Honour Among Spies is Durrani’s account of how he was summoned to the ISI in the aftermath of the book, questioned about his motives and hectored that he had let the side down by penning a book with the “enemy”. It is also his own quest for the real reason why the Pakistani deep state was after him. He realises quickly enough that it was because both in the book, and in TV interviews with BBC and Al Jazeera, he had surmised that the Pakistani army was in on the Abbottabad operation in which US Navy Seals caught and killed Osama bin Laden.

Festive offer

Durrani has fun with the names in his work of “faction”, giving everybody pseudonyms and making caricatures out of them. He calls himself Osama Barakzai, the surname, like Durrani, denoting a Pashtun tribe and Osama bin Laden becomes Usama Bint Ladin, a woman. Forced to look at the agency, where he was once the boss, from the other side of the desk, the former spymaster resorts to dry wit and calls it the Lair (wordplay for liar?). The Pakistani army is called the National Guards, and the army chief at the time of the Abbottabad raid is Raja Rasalu, also referred to as Tribal Chief. Pervez Musharraf is Gulrez Shahrukh, and Dulat is Randhir Singh.

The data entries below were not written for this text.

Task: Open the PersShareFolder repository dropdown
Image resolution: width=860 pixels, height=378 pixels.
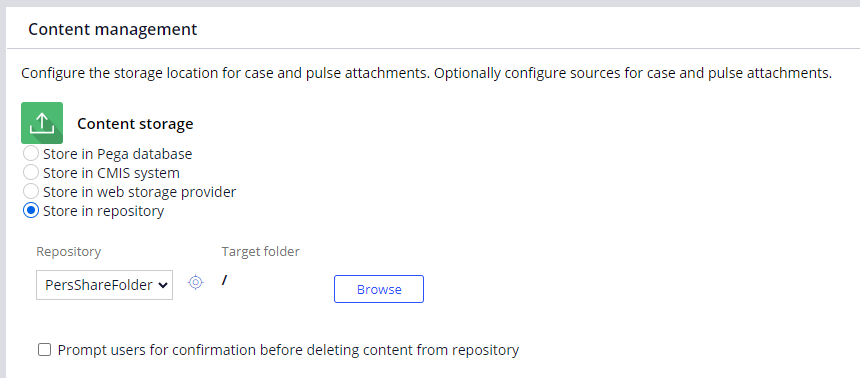Action: 104,285
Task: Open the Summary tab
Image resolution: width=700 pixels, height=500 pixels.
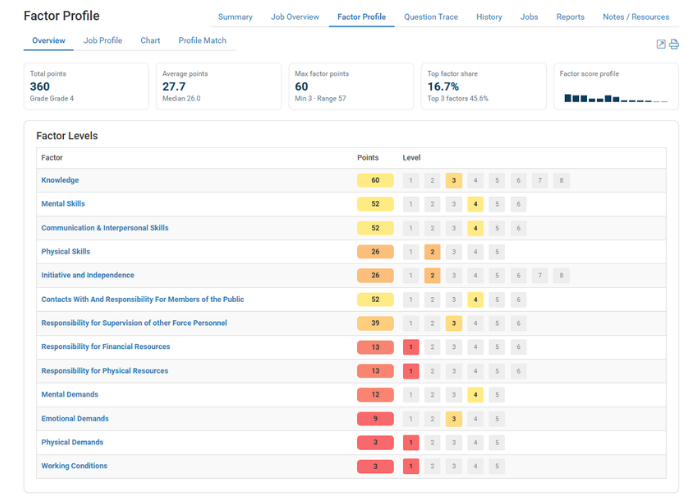Action: click(235, 17)
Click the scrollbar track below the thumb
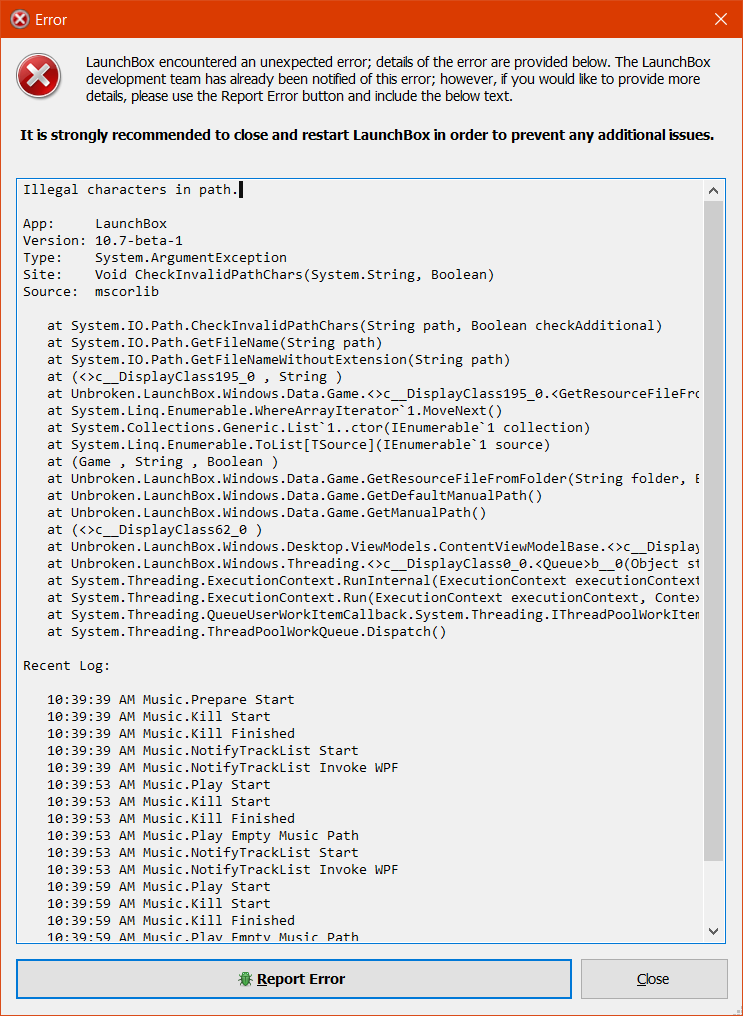Viewport: 743px width, 1016px height. (x=713, y=892)
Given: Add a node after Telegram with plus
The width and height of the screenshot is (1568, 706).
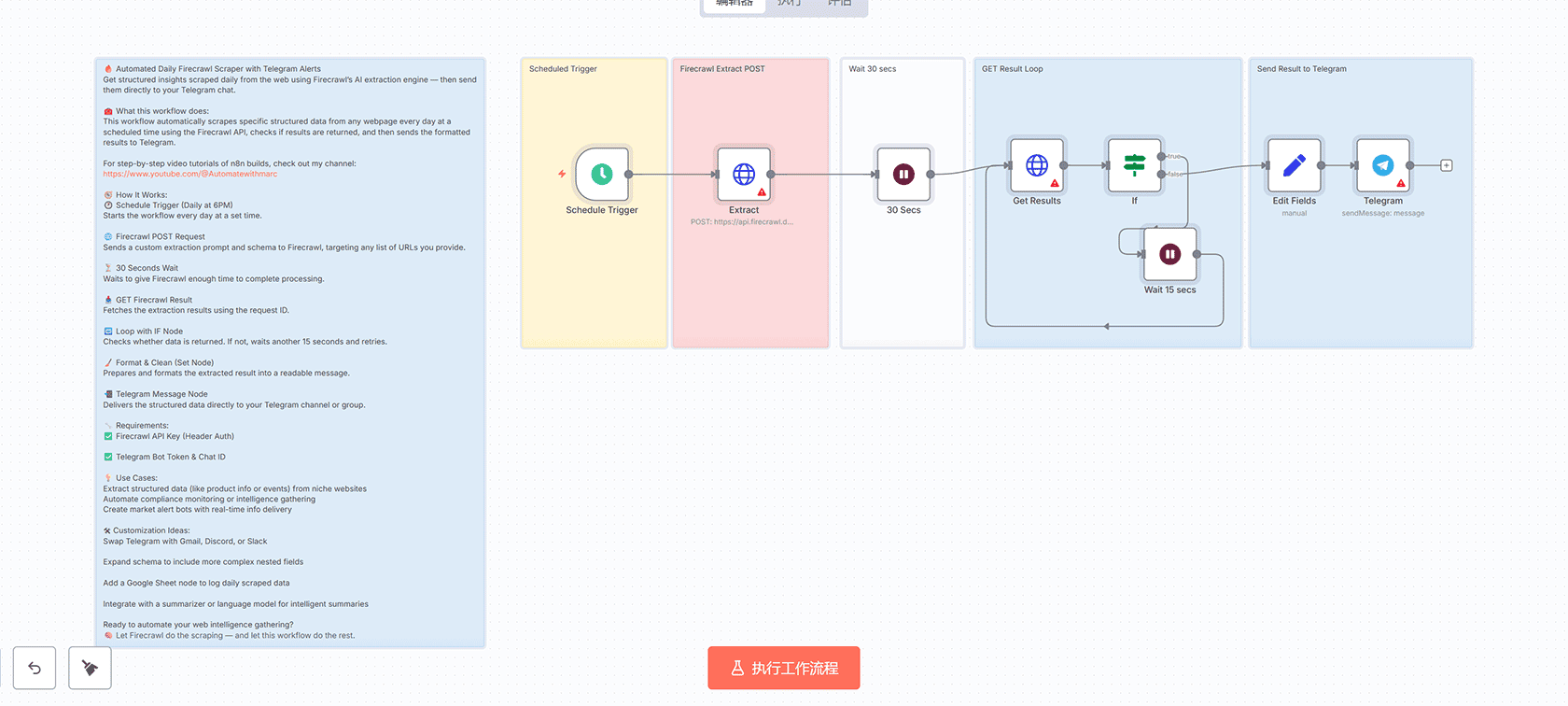Looking at the screenshot, I should point(1446,165).

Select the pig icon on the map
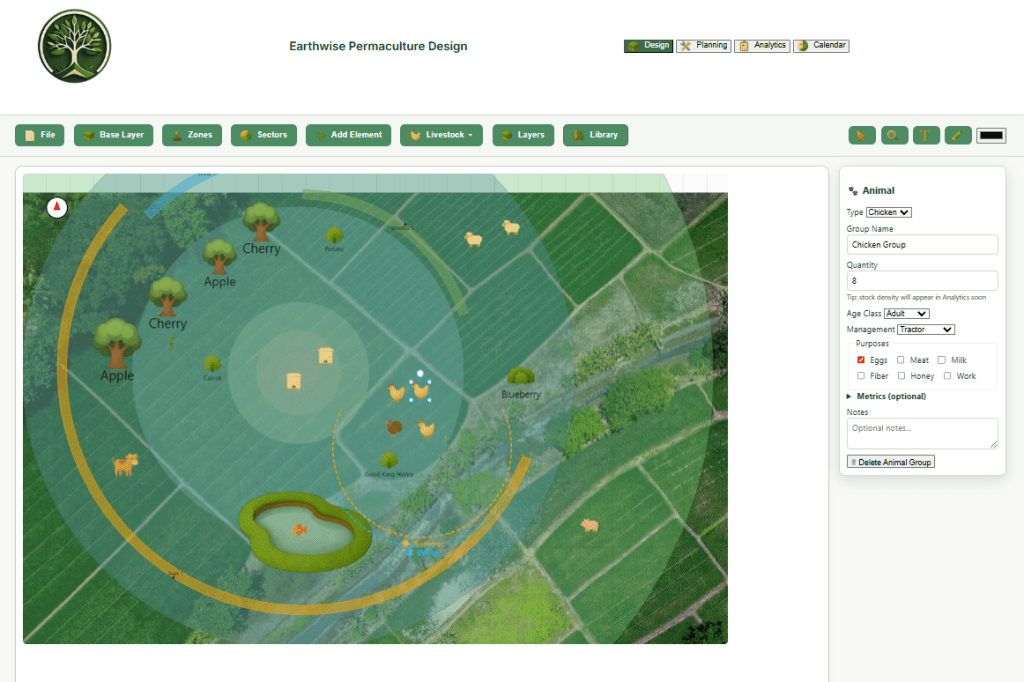589,524
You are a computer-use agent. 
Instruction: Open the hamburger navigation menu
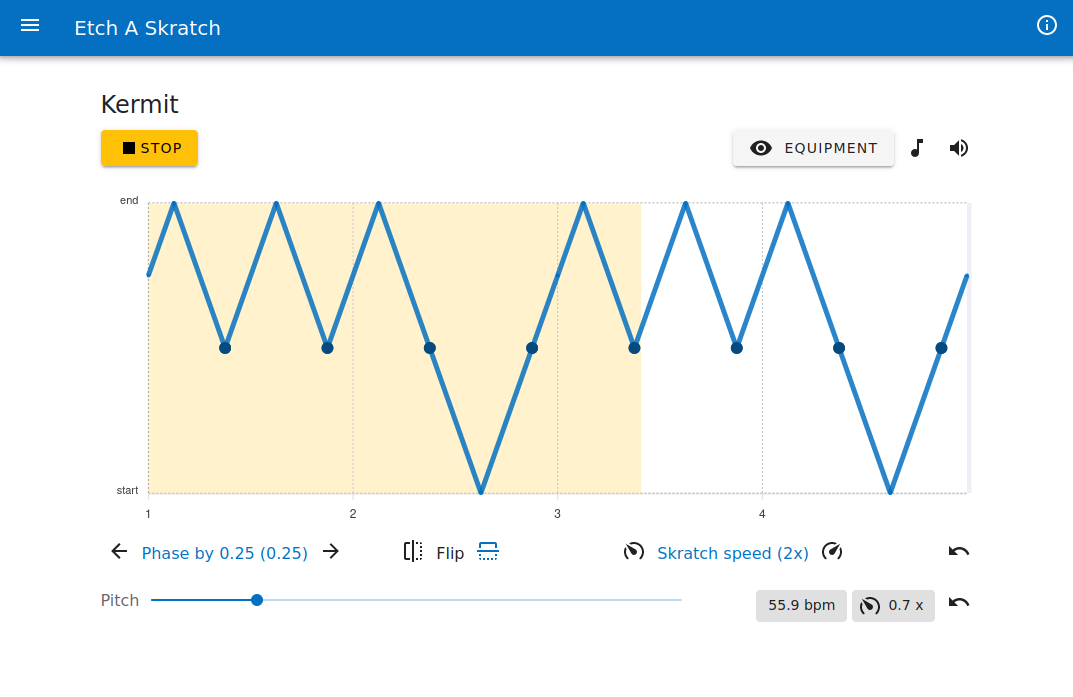pyautogui.click(x=30, y=26)
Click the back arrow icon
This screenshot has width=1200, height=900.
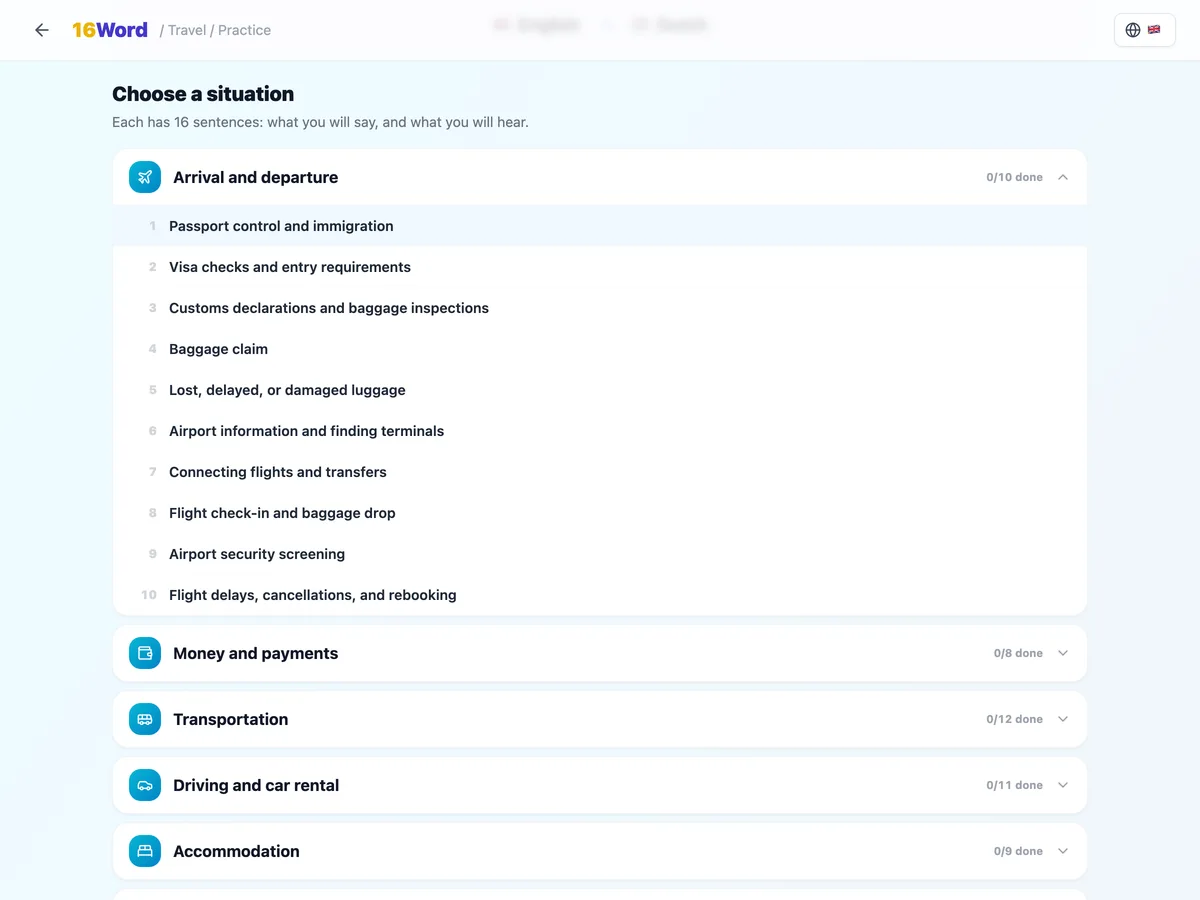(42, 30)
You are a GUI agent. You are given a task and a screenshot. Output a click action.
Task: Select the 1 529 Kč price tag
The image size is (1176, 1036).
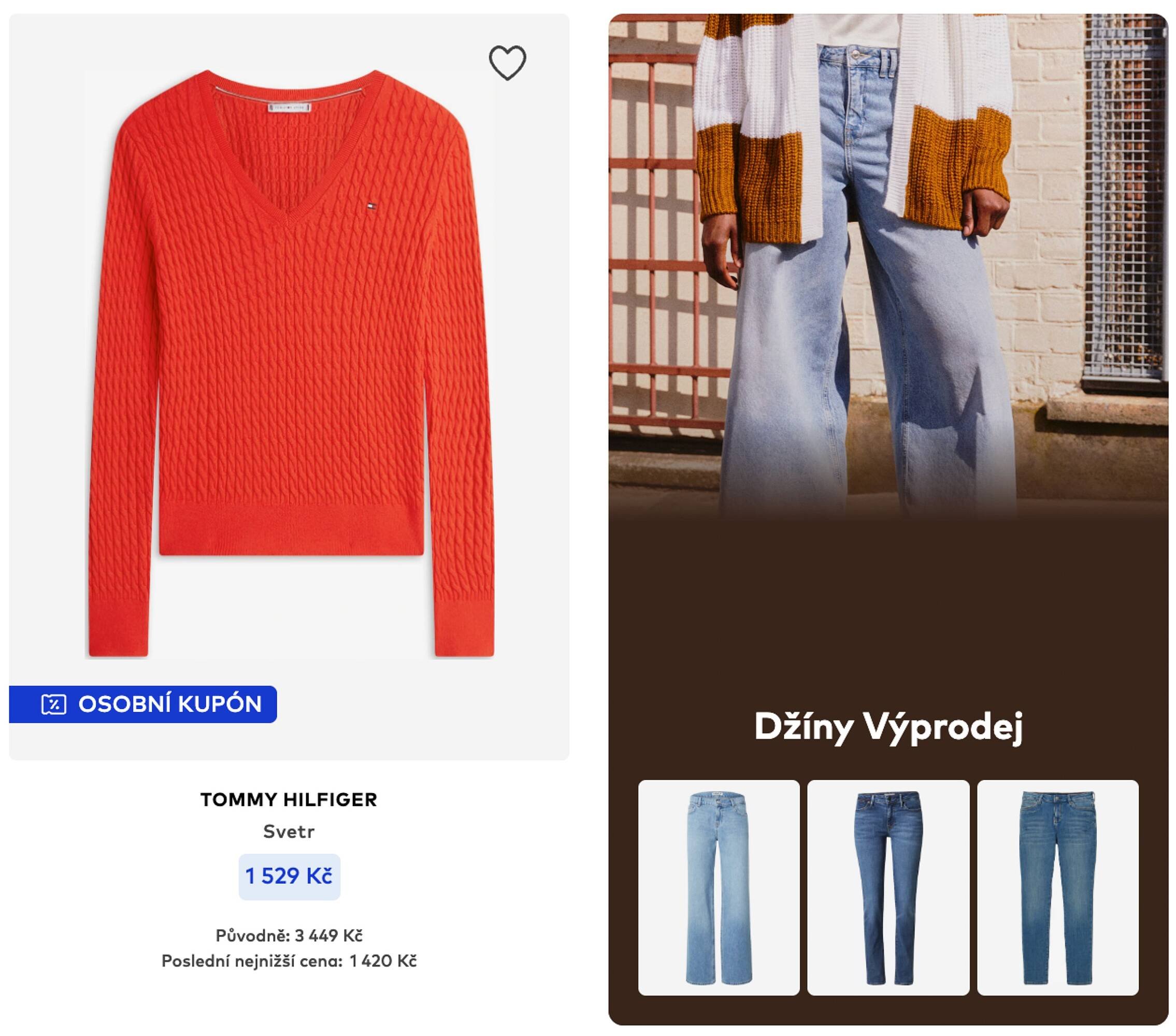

At one point, Barakzai’s interrogators at the Lair/Torture Chamber accused him of “admitting” in The Spy Chronicles that Pakistan was sending infiltrators across the border into India – Durrani had actually written that whenever he was asked by Indians at Track 2 meetings about this, he would jokingly say they were being sent to serve an important confidence building measure, for “people-to-people contact”, and because the Indians did not give visas, they did not have documents. But the interrogators didn’t get the joke.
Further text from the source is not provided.